Por que Zenaide votou contra a MP 871, medida cavalo de tróia contra o trabalhador rural

A justificativa direta é aparentemente inquestionável: combater fraudes no Instituto Nacional do Seguro Social (INSS). Ora, ninguém seria contra a MP 871 se fosse apenas isto.

Mas trata-se de um cavalo de Tróia. Uma mera auditoria não precisa de uma medida provisória. Então por qual razão o governo teve todo o trabalho de aprovar uma? É porque dentro dela consta também a retirada dos sindicatos rurais a possibilidade de auxiliar, por exemplo, na comprovação do tempo de serviço do trabalhador do campo.

Em não poucos casos, era o único meio que o trabalhador tinha para chegar até o benefício. Não haverá uma regra bem estabelecida de transição. O negócio é bruto. A partir de agora, esse trabalhador terá de frequentar perícias mais rígidas, pois foram criados entraves para que os segurados acessem benefícios como a pensão por morte, o auxílio-doença, aposentadoria por invalidez, o salário-maternidade e o auxílio-reclusão.

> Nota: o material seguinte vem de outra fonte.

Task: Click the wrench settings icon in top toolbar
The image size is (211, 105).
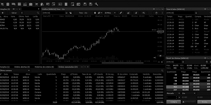Action: pos(96,4)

A proposta deveria ter recebido um debate mais sereno porque, independente da forma como cada um se situa diante dela, o trabalho legislativo pacificaria pontos polêmicos.

Não ocorreu. Ela foi mantida por 55 votos a 12.

Eleita também com o voto do trabalhador do campo, não fazia sentido a senadora Zenaide Maia votar pela aprovação da proposta.